In simple terms, MCP acts as a bridge between AI models and real-world systems.

Normally, an AI model is limited to the knowledge it was trained on. It can generate text, answer questions, or explain concepts — but it cannot directly interact with your environment.

MCP changes that.

Through MCP, AI models can:

  • Access files
  • Query databases
  • Run commands
  • Call APIs
  • Interact with external tools

Instead of guessing answers, the AI can retrieve real information from connected systems.


A Simple Example

Imagine asking an AI assistant:

"Show me the files in my project directory."

Without MCP, the AI would respond something like:

"I cannot access your local files."

Because it actually can't.

But with MCP enabled and connected to a filesystem tool, the process changes.

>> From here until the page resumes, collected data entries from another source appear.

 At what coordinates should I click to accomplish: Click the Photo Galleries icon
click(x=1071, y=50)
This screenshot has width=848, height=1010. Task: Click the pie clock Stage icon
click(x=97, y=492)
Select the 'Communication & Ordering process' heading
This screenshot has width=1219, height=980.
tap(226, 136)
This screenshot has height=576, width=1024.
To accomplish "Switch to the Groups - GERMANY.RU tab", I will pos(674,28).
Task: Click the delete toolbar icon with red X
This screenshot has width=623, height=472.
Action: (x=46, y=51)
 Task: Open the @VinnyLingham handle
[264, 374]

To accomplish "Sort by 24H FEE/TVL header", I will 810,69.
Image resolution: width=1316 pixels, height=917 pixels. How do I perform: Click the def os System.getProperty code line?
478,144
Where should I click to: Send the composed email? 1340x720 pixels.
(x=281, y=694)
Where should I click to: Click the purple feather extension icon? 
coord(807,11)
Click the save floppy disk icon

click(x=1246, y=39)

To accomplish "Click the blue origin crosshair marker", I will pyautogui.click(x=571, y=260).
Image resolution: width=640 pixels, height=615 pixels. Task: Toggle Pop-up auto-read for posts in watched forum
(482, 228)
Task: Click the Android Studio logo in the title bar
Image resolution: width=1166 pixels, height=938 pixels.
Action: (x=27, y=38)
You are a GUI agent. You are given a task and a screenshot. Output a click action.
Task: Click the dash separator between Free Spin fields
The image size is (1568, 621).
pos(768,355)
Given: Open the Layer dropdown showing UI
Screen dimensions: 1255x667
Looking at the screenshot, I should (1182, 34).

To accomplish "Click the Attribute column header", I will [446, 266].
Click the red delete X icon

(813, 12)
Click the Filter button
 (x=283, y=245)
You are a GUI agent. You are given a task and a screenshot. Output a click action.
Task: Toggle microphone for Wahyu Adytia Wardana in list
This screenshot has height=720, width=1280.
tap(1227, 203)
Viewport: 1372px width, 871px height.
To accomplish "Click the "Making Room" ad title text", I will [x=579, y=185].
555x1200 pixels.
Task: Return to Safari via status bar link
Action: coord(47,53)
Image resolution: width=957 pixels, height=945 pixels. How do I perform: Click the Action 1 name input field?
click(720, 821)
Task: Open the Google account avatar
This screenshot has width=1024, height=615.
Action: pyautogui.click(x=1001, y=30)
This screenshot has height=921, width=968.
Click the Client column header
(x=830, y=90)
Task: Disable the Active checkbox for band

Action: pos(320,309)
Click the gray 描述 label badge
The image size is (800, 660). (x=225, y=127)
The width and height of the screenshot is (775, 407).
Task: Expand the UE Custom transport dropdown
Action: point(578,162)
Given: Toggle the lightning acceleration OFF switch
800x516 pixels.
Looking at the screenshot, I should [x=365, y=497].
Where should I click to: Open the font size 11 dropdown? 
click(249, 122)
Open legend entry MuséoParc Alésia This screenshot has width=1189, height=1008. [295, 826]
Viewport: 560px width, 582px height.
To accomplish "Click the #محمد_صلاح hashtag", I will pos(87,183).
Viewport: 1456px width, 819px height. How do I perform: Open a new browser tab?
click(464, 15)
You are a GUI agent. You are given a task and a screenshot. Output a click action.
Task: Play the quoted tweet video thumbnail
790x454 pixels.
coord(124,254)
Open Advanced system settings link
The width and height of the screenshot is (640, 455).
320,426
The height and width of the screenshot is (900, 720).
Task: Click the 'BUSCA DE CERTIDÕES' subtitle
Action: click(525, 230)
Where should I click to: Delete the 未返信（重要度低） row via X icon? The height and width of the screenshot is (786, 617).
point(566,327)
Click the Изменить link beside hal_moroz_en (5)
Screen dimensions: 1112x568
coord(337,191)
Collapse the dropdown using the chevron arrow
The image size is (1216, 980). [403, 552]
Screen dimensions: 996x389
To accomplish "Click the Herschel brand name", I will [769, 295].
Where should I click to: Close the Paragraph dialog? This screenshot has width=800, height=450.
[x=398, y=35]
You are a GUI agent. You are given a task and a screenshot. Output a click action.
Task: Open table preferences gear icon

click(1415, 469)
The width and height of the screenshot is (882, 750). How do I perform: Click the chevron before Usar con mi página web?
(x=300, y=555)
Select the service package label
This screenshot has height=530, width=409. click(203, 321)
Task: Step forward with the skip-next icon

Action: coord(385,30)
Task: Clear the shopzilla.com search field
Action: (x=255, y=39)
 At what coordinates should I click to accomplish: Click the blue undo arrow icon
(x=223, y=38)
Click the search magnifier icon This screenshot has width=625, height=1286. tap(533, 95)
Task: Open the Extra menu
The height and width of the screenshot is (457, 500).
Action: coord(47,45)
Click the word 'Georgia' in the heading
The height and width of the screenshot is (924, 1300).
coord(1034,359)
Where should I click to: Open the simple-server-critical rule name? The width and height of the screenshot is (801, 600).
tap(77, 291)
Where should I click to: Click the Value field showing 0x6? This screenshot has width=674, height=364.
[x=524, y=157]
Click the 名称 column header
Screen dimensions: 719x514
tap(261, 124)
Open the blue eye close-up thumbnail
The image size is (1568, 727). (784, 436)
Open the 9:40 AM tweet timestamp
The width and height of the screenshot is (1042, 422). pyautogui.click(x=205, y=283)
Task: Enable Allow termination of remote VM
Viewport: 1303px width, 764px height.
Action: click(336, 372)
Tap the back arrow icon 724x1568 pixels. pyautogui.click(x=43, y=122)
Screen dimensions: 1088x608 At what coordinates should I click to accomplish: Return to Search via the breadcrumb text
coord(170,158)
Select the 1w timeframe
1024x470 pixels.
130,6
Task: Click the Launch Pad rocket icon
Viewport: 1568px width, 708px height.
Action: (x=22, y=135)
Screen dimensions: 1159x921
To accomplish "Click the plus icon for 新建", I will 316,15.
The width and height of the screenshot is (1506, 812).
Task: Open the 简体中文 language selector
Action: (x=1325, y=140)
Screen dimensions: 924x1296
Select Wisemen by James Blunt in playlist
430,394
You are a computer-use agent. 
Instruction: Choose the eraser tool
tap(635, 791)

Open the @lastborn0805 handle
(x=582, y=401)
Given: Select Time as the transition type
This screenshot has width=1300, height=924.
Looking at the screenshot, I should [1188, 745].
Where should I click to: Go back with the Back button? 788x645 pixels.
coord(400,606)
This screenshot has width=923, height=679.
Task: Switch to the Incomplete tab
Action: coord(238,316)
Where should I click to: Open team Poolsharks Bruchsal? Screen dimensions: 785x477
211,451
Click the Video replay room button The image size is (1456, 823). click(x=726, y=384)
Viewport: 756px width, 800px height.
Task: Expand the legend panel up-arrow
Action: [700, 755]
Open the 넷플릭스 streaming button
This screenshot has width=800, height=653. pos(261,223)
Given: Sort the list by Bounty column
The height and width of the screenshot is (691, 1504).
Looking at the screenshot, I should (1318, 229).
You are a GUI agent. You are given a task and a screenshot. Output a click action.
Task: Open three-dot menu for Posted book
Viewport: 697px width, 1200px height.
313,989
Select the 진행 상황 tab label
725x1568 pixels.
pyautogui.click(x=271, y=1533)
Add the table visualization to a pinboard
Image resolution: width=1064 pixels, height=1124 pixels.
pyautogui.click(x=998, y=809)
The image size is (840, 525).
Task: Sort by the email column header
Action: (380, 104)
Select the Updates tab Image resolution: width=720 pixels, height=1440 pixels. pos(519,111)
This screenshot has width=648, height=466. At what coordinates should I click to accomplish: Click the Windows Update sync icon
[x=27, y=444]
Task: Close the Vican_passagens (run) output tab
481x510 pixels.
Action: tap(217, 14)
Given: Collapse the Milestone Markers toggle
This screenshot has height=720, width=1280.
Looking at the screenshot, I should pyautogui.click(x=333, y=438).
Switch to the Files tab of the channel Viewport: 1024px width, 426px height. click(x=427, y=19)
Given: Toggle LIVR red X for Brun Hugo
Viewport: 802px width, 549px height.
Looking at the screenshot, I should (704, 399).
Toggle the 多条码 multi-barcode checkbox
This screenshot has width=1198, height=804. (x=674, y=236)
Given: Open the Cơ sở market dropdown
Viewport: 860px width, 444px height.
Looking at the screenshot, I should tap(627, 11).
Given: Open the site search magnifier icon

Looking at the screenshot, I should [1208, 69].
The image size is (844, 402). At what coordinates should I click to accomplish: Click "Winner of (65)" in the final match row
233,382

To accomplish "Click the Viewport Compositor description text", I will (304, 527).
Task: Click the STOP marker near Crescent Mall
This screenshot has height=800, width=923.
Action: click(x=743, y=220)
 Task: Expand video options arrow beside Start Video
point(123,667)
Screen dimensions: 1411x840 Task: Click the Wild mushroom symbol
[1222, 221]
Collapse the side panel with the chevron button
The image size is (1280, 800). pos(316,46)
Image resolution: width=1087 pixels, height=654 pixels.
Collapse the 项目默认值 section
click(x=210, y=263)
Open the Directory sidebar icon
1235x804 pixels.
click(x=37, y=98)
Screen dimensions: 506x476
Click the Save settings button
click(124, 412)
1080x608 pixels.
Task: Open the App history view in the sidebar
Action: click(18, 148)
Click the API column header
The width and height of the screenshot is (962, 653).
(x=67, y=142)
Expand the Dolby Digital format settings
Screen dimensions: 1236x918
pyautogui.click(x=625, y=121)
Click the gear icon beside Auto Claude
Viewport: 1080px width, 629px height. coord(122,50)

  1. The AI sees a filesystem tool available through MCP
  2. It sends a request to that tool
  3. The tool checks the directory
  4. The results are returned to the AI
  5. The AI replies with real information

Example response:

Your project folder contains:

server.py
requirements.txt
flag.txt

Here, MCP is the bridge that allows the AI to interact with the filesystem instead of hallucinating an answer.


AI Without Tools (A Quick Meme)

Without tools, interacting with AI can sometimes feel like this:

User: Can you check my system files?
AI: I cannot access your system.

User: Can you run a command?
AI: I cannot run commands.

User: Can you query my database?
AI: I cannot access databases.

User: Then what CAN you do?
AI: I can explain what a database is.

With MCP:

User: Run nmap on this target.
AI: Running scan using connected tool...
Here are the results.

That's the difference MCP introduces.


Using MCP for Cybersecurity

MCP becomes especially powerful when used in security automation.

Imagine an AI agent capable of:

  • Running network scans
  • Querying vulnerability databases
  • Analyzing logs
  • Executing security tools
  • Correlating results automatically

Instead of manually chaining tools together, you can build AI-assisted workflows.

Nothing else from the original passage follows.